● What to work on: From the line containing "Engine Pumps (129, 690)" down to the last line of the records below, give every line again without any change.

● Extracted entries:
· · ·
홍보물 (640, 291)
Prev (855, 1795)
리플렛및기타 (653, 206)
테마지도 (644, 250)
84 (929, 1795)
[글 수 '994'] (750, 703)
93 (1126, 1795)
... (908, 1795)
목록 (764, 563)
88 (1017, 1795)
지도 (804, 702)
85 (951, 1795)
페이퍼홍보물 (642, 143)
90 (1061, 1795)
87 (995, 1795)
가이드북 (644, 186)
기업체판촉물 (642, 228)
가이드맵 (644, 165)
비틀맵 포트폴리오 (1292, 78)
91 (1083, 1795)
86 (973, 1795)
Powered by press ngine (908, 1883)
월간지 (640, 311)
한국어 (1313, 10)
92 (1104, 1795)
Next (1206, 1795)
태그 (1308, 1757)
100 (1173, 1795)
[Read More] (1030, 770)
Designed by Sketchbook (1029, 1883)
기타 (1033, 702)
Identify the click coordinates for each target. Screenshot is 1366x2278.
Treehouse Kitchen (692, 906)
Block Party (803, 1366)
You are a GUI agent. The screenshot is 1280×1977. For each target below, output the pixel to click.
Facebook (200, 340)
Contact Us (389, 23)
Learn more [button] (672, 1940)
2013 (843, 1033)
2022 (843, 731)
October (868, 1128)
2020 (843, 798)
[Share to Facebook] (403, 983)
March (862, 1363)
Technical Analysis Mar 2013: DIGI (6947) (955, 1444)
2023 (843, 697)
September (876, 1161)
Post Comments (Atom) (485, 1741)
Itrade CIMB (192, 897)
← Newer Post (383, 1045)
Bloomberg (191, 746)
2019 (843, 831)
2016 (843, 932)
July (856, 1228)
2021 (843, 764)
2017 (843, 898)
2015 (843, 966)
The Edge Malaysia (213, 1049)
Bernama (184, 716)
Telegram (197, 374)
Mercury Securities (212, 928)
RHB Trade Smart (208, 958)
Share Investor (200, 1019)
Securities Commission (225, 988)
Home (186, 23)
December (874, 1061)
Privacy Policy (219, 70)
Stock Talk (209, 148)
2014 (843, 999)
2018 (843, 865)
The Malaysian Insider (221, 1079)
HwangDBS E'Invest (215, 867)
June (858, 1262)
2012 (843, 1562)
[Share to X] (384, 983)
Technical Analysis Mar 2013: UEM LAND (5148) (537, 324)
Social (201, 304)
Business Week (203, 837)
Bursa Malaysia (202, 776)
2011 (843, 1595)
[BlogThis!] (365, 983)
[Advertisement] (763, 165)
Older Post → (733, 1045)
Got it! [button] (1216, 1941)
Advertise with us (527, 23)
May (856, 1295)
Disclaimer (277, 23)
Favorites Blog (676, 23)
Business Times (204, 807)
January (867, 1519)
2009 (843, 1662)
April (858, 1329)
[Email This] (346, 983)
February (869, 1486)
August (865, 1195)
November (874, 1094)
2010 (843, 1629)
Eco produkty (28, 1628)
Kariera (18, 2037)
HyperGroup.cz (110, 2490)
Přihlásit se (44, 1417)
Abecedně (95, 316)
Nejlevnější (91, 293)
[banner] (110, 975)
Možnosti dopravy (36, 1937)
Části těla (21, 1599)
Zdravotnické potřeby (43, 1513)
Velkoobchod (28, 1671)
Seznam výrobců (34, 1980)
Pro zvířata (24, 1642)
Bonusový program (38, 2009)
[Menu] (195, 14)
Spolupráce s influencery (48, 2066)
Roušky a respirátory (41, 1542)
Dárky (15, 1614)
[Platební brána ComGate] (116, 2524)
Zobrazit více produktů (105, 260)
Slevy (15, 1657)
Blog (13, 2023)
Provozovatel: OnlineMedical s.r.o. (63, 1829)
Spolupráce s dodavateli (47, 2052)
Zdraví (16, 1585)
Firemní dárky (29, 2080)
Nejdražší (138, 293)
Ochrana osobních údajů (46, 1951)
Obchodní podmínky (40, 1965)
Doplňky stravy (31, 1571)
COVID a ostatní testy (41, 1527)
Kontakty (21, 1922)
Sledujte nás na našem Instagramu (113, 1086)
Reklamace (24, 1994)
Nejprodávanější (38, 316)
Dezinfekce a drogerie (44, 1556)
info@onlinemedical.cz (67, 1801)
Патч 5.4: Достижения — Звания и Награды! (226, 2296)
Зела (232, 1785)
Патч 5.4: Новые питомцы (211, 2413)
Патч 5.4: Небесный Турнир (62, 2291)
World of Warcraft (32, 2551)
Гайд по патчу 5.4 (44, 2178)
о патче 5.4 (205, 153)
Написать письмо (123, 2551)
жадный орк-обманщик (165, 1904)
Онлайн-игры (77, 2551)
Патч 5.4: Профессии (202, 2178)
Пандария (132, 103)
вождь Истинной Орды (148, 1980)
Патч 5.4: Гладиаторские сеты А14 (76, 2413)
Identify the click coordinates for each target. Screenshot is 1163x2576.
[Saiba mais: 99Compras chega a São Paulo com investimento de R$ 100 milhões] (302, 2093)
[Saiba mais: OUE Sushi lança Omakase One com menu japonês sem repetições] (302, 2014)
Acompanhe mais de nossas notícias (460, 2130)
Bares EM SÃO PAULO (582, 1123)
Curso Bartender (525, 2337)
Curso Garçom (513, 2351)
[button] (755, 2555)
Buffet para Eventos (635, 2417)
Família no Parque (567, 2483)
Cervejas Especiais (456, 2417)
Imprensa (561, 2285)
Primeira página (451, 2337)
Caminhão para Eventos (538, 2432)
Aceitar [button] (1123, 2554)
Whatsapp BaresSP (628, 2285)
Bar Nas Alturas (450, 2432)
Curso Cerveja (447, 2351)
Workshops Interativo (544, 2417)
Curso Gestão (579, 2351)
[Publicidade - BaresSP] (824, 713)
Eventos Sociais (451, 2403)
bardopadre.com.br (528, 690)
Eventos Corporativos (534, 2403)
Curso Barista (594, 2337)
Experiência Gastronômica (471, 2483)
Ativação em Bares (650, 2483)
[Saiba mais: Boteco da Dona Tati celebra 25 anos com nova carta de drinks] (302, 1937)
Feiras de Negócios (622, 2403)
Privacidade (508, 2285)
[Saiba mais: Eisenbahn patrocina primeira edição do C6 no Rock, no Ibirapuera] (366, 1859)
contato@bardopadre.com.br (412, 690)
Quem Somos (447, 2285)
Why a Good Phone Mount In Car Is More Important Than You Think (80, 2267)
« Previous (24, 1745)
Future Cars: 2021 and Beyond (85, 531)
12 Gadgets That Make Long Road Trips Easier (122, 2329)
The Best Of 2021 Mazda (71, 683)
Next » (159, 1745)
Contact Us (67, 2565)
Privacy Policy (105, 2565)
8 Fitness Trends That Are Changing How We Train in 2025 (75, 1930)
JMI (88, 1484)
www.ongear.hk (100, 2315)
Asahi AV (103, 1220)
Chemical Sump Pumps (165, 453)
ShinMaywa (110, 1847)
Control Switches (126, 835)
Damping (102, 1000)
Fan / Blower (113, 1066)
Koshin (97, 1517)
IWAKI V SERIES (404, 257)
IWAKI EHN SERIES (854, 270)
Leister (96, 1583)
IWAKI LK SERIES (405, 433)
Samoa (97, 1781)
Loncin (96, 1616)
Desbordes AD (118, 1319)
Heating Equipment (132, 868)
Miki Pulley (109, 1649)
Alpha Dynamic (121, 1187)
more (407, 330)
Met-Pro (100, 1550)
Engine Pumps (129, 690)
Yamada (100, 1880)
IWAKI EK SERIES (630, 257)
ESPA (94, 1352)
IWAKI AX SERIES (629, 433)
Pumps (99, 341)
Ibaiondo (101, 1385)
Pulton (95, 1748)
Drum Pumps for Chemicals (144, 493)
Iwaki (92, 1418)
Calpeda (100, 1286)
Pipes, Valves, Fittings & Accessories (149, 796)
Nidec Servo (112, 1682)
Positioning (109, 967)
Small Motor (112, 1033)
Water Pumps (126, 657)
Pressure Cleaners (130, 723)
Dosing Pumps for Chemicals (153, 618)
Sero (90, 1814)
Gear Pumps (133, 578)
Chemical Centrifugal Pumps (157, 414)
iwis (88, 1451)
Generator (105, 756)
· · ·
● Exercise solution:
Engine Pumps (129, 690)
Yamada (100, 1880)
IWAKI EK SERIES (630, 257)
ESPA (94, 1352)
IWAKI AX SERIES (629, 433)
Pumps (99, 341)
Ibaiondo (101, 1385)
Pulton (95, 1748)
Drum Pumps for Chemicals (144, 493)
Iwaki (92, 1418)
Calpeda (100, 1286)
Pipes, Valves, Fittings & Accessories (149, 796)
Nidec Servo (112, 1682)
Positioning (109, 967)
Small Motor (112, 1033)
Water Pumps (126, 657)
Pressure Cleaners (130, 723)
Dosing Pumps for Chemicals (153, 618)
Sero (90, 1814)
Gear Pumps (133, 578)
Chemical Centrifugal Pumps (157, 414)
iwis (88, 1451)
Generator (105, 756)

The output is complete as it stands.